[Given text]
The missing centuries
I only have two recurrent nightmares. One is about revisiting History Finals at Oxford. [I might share the other another time.] I am sitting in a cafe or a pub with growing awareness that final exams are only a week or two away. And to my mounting horror, and initial disbelief, it is made known to me that there are several centuries of which I had not previously heard. Roughly the fourteenth to the eighteenth ! Quite a sizeable gap. About five hundred years in all.
There is some rational explanation for this. When I went up to Oxford in 1964 I thought I knew quite a lot of history. Or, to be more precise, I knew quite a lot about the coronation of Charlemagne on Christmas Day AD 800; and a bit about European history of the following four centuries. And I also knew quite a lot about the 1930s.And I had written what I thought was the definitive piece of work on ‘Anti-Fascism in the English Public Schools, 1933-39’. Sadly, when I left Oxford three years later, I didn’t know much more than that.
Which might explain why I am now reading EL Woodward’s History of England. A book that hadn’t passed my eyes since the 1960s. The book is now almost as old as I am [it was first published in 1947], but it does give me an overview of the missing centuries. And it is encouraging me to open a few other history books that are languishing on the shelves.
The thirteenth century
What I may once have known about the thirteenth century has long since disappeared. So I struggled through Powicke’s book in the Oxford History of England series, The Thirteenth Century, 1216–1307 [ published in 1953]. The century began with Richard I [1189-99] better known as Coeur de Lion or the Lionheart, because of his reputation as a warrior. Richard was also Duke of Normandy, Aquitaine, and Gascony, and spent more time overseas, on crusade or defending his French territories, than he did in England. He died after being shot by a cross-bow at the siege of Chalus, in the Haute-Vienne, and his entrails are buried there. He was succeeded by his brother, John [1199-1216], whom Woodward describes, following AA Milne, as “an able, bad man, violent and lazy by turns and always treacherous.” Under King John England lost Normandy and other French lands, which led to the collapse of the Angevin Empire and contributed to the rising power of the French Capetian dynasty. The barons were anxious to assert their rights against the increasing power of the king. This struggle led to the signing of the Magna Carta at Runnymede in 1215. This technical document promised the protection of church rights, protection from illegal imprisonment, access to swift justice, new taxation only with baronial consent, and limitations on scutage and other feudal payments. It is seen, rightly or wrongly, as a significant step in the evolution of the English constitution.

[Short problem 1] Copy the passage of the history text starting at "Which might explain" and ending at "on the shelves.".
[Short problem 2] Reproduce the recorded-data entries starting at the line containing "Where should I click to: Click the X" and ending at the line containing "click(x=443, y=273)", requests included, with 103 added to every number in the answer coordinates. Leave the pictures out and give only those lines.

[Recorded data]
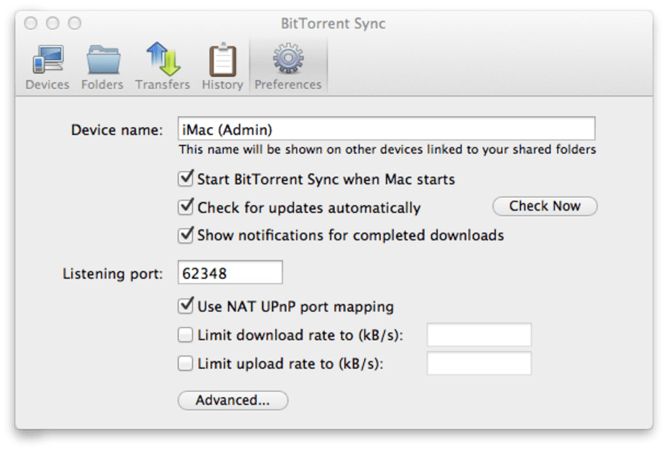
Task: Close the BitTorrent Sync window
Action: tap(31, 24)
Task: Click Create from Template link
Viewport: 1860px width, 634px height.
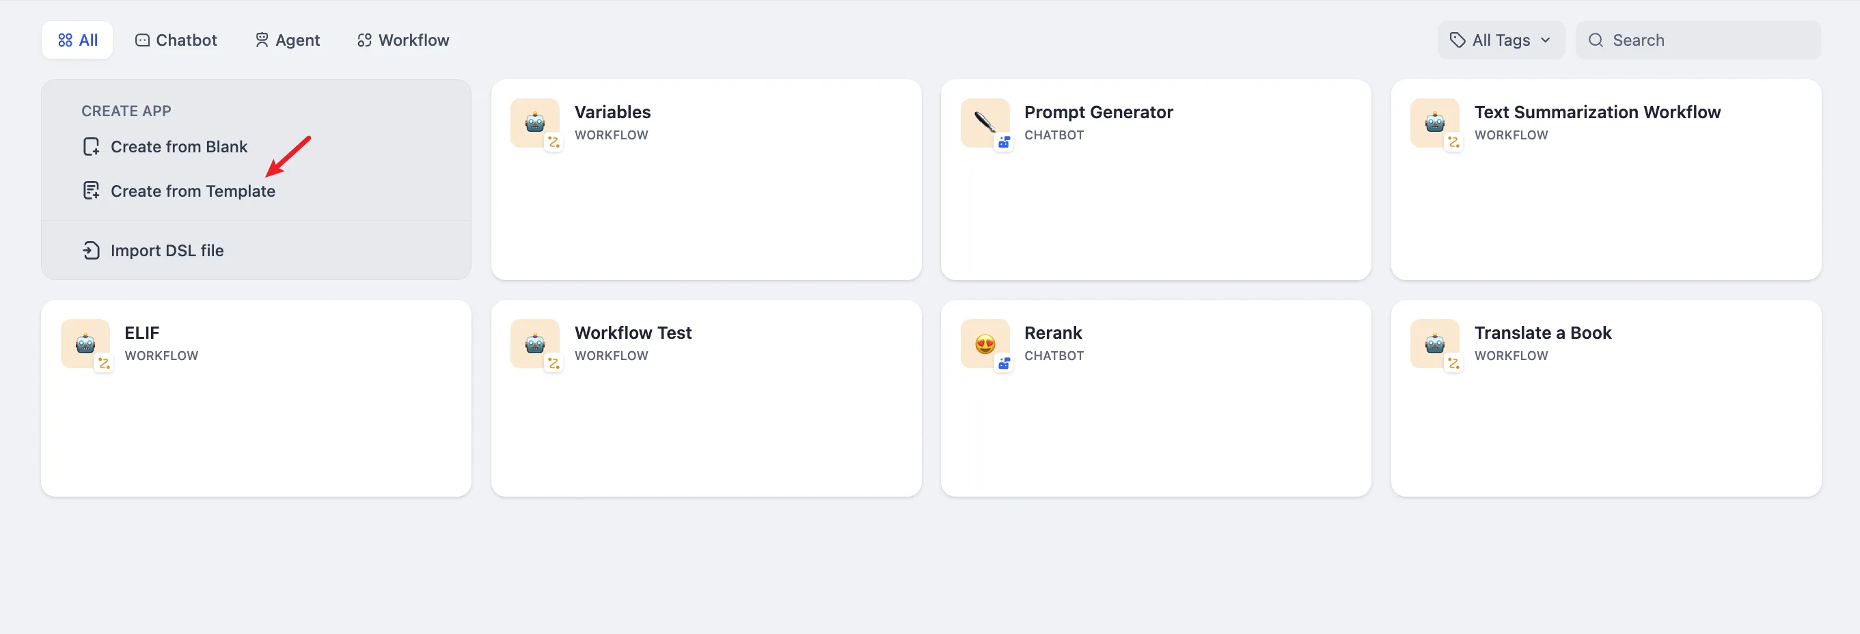Action: pos(193,191)

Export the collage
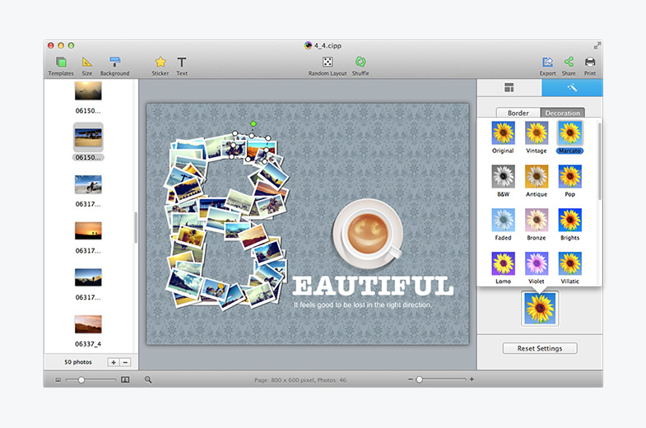547,63
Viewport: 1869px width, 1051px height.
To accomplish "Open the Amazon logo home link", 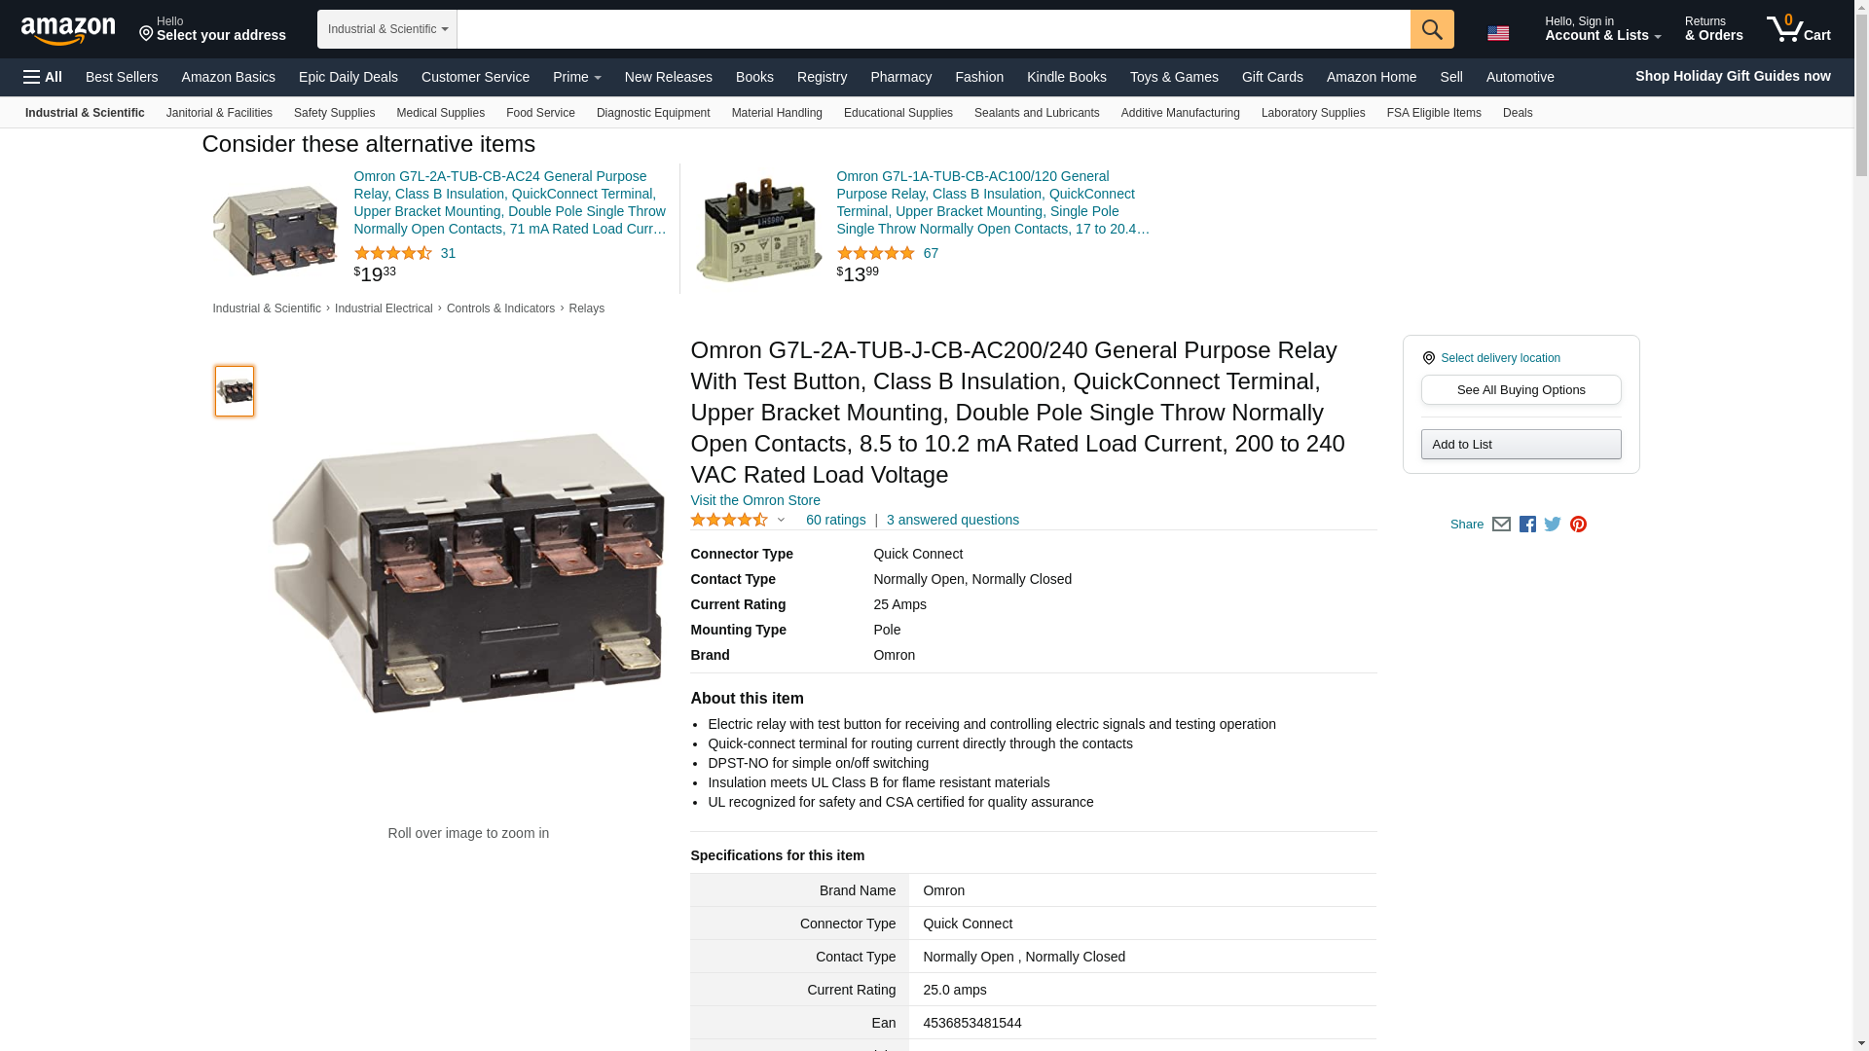I will [x=68, y=30].
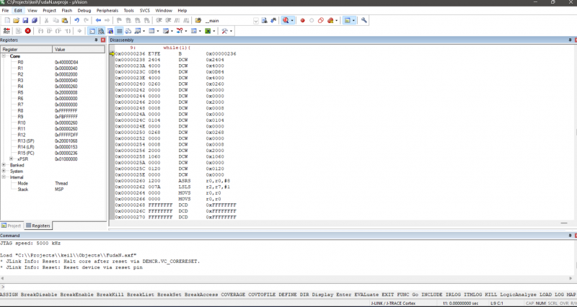Screen dimensions: 577x307
Task: Click the Open file folder icon
Action: tap(14, 21)
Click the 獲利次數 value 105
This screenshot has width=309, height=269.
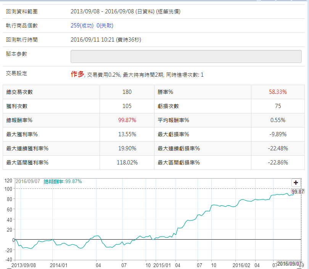click(x=127, y=106)

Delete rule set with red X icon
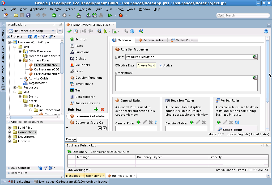(102, 109)
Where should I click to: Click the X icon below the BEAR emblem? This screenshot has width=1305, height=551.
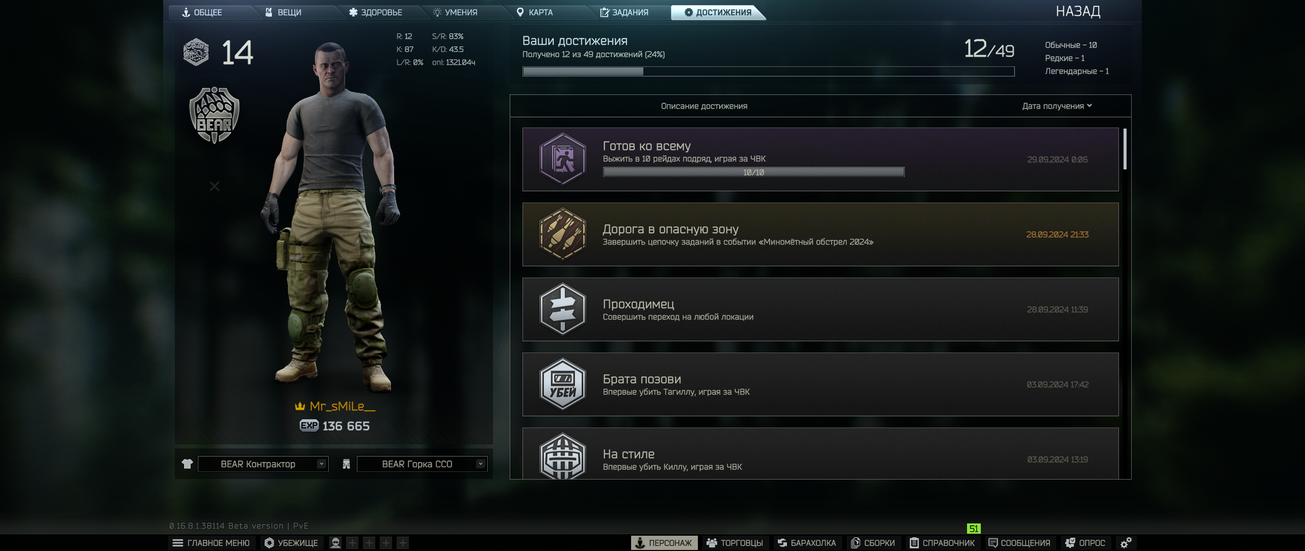215,187
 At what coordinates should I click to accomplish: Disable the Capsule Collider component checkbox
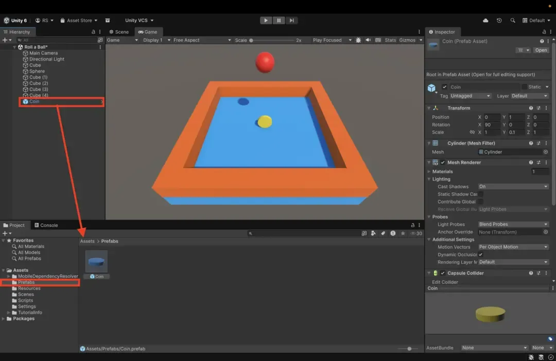click(x=443, y=273)
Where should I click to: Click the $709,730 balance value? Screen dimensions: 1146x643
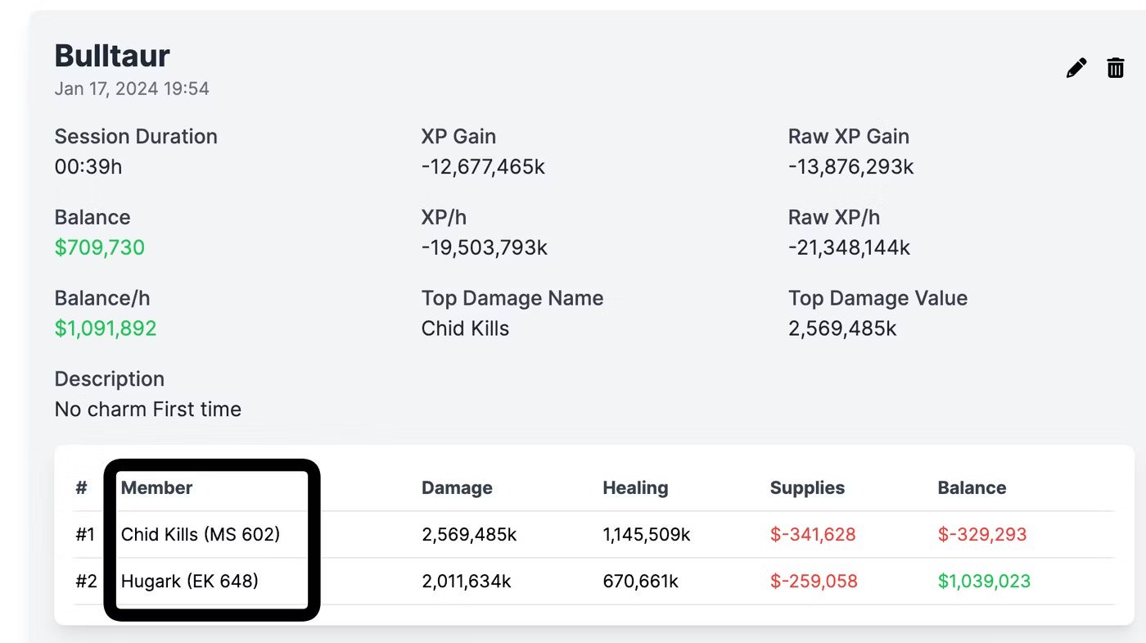tap(100, 247)

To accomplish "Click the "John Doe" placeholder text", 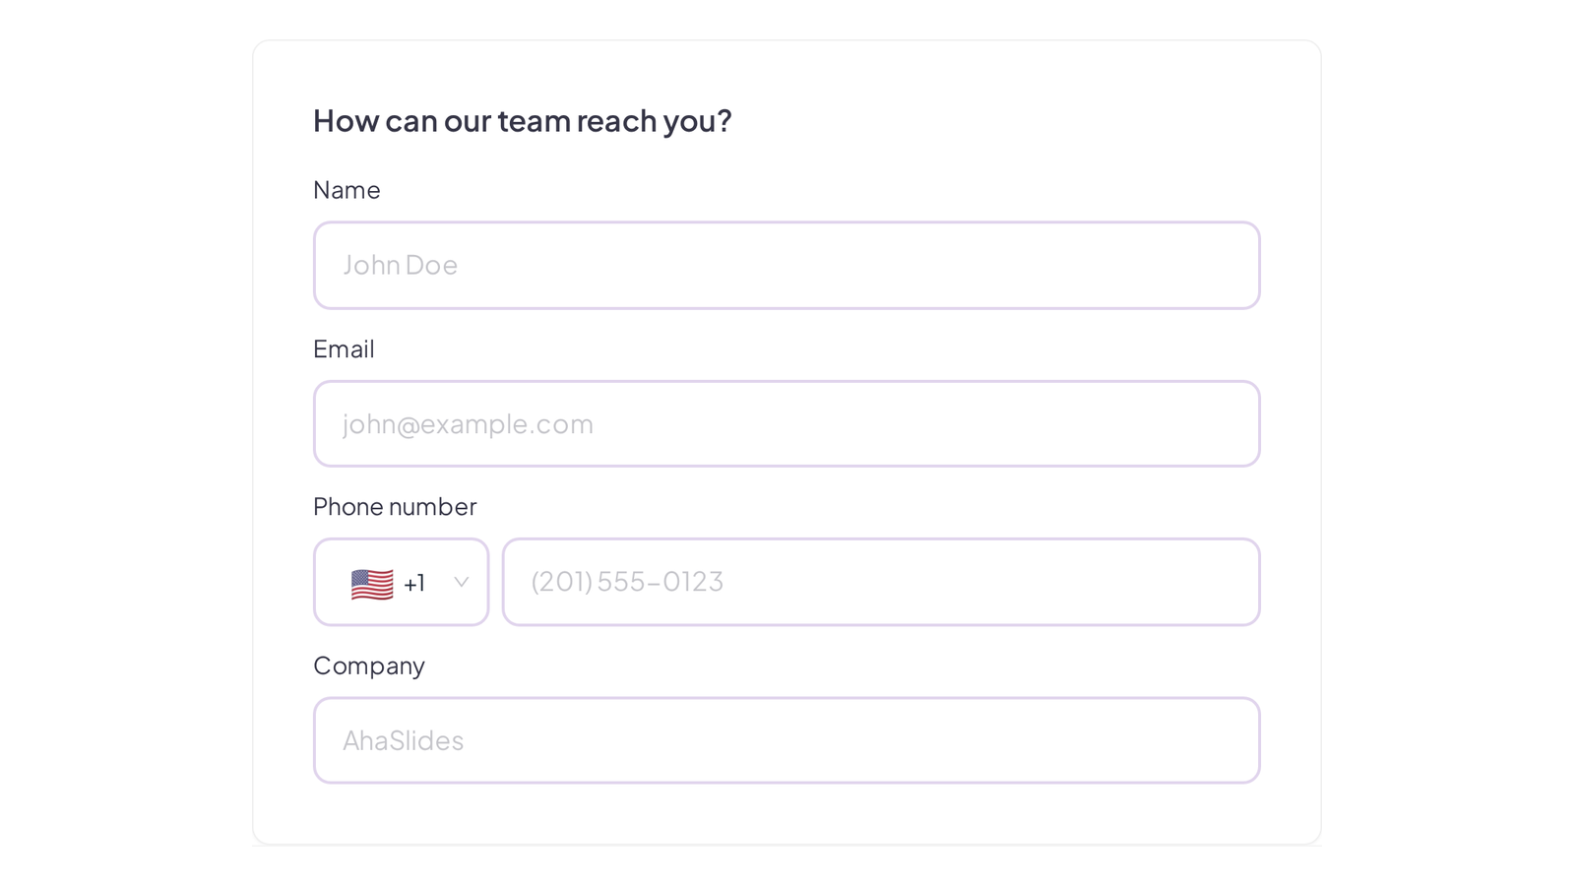I will coord(400,265).
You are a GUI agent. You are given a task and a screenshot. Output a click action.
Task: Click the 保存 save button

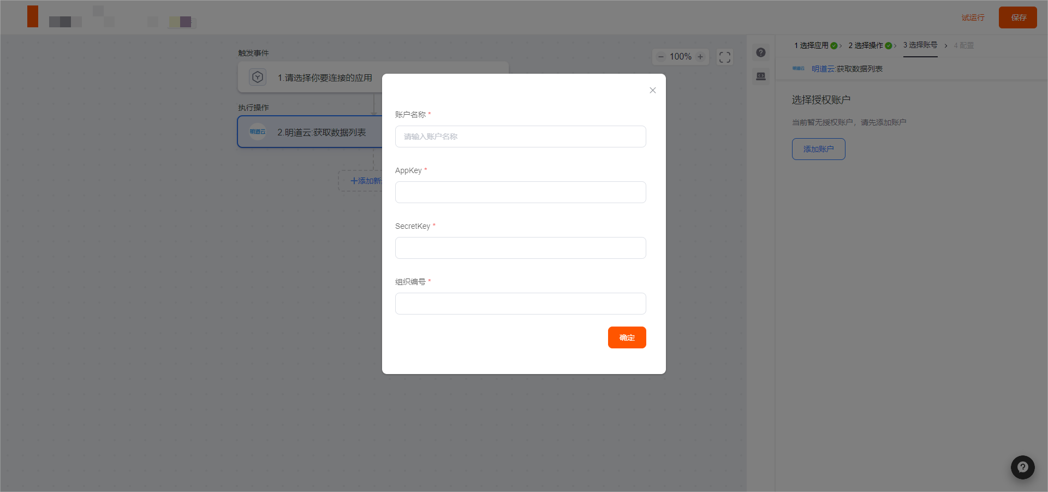(x=1017, y=17)
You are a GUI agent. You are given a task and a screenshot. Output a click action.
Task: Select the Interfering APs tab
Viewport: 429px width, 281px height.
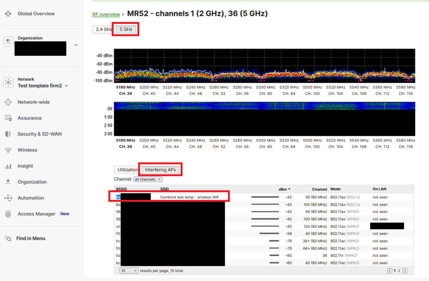(x=160, y=170)
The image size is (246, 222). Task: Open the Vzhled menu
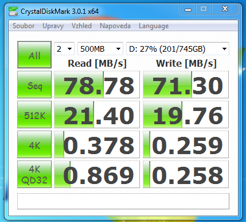81,26
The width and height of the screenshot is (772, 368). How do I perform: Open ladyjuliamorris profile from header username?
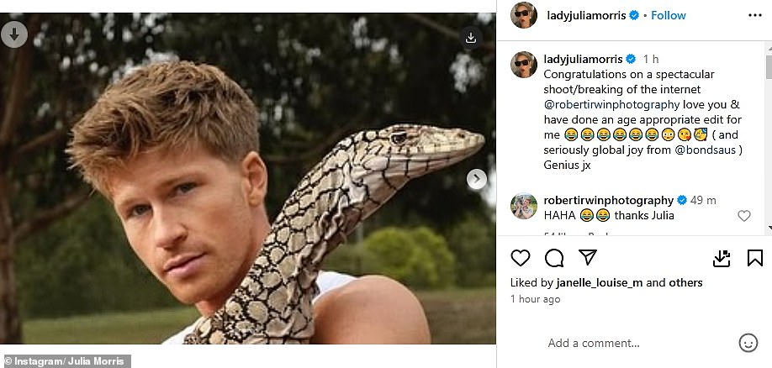586,15
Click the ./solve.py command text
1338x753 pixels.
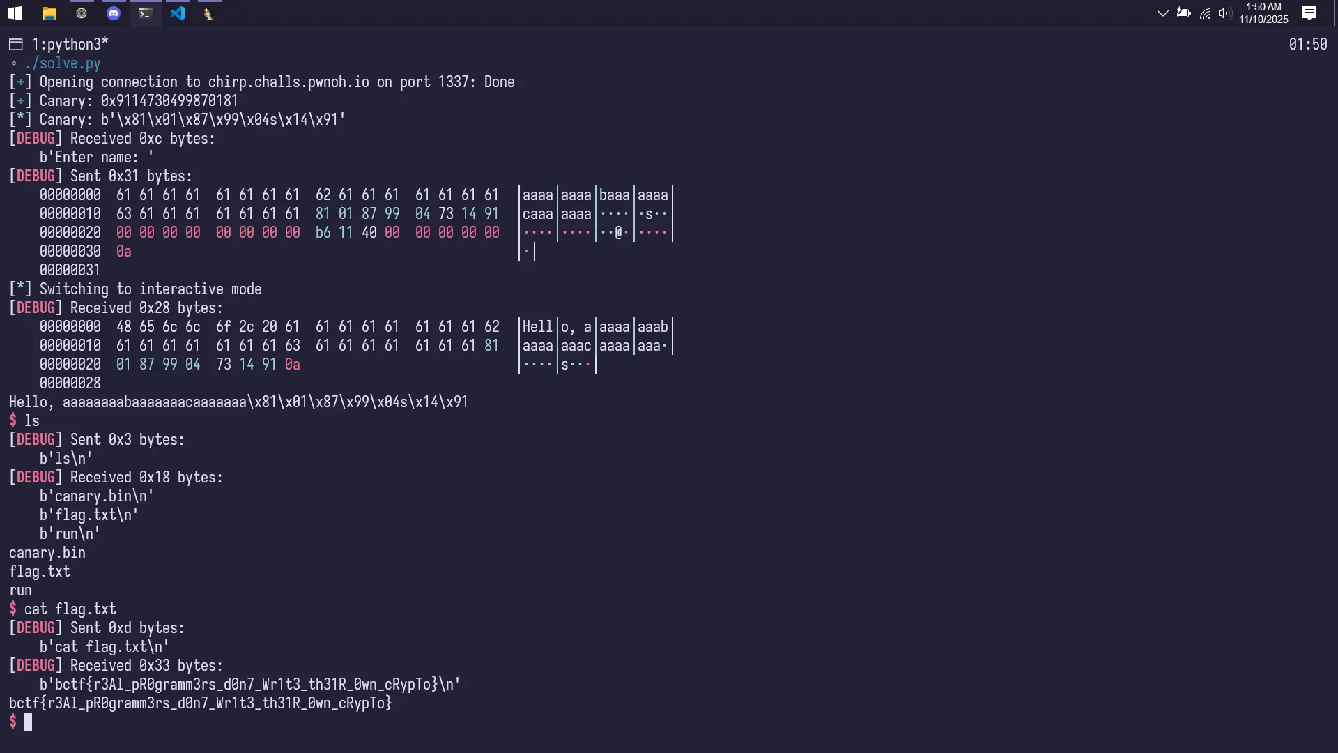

[Full output 1]
Which might explain why I am now reading EL Woodward’s History of England. A book that hadn’t passed my eyes since the 1960s. The book is now almost as old as I am [it was first published in 1947], but it does give me an overview of the missing centuries. And it is encouraging me to open a few other history books that are languishing on the shelves.

[Full output 2]
Where should I click to: Click the X icon below the BEAR emblem? This screenshot has width=1305, height=551.
318,290
 At what coordinates should I click to accomplish: Disable the Capsule Collider component checkbox
click(x=546, y=376)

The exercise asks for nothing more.